Chanchad’s inventive, unconventional learning style clashes with the rote method standardized by his professors. Qureshi’s parents stifle his desire to be a photographer, expecting him to choose the more socially acceptable engineering path. Rastogi crumbles under the demands of life-defining exams and raising his family out of poverty, eventually attempting suicide.
Almost two decades later, Chanchad, Qureshi and Rastogi’s stories are still a reality in much of India and Asia. “3 Idiots” is rightfully hailed for its insightful social commentary, but the numbers on the NCRB report are a solemn reminder that nothing about the Indian education system has changed since the movie’s release. It begs an uncomfortable question — after all these years, is it a good thing that the film stays so intensely relatable?

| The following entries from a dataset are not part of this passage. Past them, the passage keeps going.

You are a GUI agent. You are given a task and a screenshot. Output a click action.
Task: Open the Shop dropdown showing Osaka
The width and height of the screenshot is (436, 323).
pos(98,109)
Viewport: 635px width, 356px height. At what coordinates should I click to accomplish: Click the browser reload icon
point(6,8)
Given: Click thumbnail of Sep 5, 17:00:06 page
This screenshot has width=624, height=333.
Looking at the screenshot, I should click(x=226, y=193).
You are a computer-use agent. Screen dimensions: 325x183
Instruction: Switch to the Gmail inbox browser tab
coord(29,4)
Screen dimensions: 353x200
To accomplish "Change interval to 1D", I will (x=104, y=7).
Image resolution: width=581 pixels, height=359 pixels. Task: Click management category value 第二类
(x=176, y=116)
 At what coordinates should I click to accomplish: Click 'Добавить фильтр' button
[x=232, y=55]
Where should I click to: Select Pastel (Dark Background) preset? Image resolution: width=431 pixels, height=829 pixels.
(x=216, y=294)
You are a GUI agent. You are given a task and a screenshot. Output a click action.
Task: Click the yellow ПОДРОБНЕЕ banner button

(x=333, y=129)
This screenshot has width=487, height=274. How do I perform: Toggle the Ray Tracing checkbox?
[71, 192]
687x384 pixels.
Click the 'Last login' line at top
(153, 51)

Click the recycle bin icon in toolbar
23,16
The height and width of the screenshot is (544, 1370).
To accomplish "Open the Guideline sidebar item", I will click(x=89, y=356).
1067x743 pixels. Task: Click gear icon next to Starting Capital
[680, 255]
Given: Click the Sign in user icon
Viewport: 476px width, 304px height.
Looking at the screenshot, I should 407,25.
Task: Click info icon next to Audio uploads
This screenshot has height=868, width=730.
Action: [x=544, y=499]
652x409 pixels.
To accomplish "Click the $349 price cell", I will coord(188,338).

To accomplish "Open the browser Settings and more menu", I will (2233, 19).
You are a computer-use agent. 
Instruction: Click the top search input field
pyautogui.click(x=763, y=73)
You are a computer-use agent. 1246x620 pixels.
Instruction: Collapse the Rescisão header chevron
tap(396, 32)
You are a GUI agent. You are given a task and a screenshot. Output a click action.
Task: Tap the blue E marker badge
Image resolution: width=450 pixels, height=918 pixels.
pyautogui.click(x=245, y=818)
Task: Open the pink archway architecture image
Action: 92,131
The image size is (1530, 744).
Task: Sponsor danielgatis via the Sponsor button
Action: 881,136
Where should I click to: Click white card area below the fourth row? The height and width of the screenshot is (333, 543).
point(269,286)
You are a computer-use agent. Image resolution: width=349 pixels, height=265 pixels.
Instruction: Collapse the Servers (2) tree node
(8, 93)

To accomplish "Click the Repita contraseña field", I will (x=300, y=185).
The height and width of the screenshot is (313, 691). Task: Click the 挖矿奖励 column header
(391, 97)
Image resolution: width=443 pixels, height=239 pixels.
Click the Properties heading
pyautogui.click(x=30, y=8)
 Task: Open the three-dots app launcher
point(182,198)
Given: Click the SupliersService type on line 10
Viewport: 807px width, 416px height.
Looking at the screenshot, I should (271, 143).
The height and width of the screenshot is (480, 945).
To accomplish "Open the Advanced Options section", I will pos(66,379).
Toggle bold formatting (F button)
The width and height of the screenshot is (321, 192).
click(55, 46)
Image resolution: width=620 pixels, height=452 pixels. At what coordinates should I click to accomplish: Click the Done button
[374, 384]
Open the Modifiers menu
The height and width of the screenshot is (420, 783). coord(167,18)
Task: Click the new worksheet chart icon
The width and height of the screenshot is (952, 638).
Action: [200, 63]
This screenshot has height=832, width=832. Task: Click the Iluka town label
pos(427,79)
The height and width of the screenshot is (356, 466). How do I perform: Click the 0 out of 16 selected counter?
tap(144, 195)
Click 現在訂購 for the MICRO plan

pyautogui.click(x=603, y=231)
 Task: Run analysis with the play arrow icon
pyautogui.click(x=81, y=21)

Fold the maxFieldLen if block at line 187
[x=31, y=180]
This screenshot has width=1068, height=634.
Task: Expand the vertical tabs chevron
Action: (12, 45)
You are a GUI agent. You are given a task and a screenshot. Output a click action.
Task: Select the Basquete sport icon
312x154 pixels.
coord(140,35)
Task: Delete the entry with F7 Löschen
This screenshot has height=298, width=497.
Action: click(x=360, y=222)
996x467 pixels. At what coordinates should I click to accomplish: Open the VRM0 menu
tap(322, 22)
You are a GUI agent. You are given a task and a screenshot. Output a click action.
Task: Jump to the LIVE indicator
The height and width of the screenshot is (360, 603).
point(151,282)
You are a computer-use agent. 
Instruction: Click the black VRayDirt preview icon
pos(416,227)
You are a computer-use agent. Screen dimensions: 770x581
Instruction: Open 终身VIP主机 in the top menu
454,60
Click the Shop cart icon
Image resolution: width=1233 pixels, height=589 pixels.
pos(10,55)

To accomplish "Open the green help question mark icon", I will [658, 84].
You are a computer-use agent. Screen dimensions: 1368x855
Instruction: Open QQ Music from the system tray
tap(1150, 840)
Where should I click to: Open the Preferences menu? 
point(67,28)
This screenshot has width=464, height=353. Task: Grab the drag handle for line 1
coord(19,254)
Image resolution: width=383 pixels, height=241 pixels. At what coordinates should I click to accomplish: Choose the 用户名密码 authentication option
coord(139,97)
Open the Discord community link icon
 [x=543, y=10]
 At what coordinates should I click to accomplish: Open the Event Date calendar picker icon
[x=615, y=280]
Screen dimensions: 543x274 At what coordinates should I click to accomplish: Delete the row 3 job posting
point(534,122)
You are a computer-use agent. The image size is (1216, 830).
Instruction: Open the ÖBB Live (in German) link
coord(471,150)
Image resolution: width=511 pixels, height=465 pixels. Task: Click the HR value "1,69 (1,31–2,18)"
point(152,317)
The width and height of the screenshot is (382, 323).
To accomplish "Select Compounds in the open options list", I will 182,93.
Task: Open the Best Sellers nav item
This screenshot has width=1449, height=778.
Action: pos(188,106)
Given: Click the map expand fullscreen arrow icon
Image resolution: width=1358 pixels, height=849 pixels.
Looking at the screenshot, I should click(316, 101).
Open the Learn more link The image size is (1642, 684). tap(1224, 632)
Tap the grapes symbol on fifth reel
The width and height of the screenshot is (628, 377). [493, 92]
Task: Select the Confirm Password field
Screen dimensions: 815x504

Perhaps the answer lies in the movie — that is, the first and arguably most iconic song on its soundtrack, “Aal Izz Well.” “3 Idiots” reminds you that it is still a Bollywood production, as the main characters dance in their communal bathroom while energetically lip-syncing to the simple saying, “All is well.”
It is not just the whistling in trash cans or cheeky scratching of inappropriately-shaped chairs that earned “Aal Izz Well” its reputation as the unofficial anthem of “3 Idiots.” Equal parts playful and profound, the song pulses with a ragtag, rebellious optimism that sharply contrasts the rules and anxieties of college.
As “Aal Izz Well” indicates, “3 Idiots” is a breath of fresh air. Its mere existence is significant because it acknowledges the struggles students go through under harmful systems are worth capturing and empathizing with. While the film sadly does not result in legislative change, it certainly lives on in India’s collective memory.
“Even now there is a new generation of people, younger people that are connecting with it,” said Omi Vaidya about getting recognized on the streets of India for his role as Chatur Ramalingam. “That film persists in people’s minds through television.”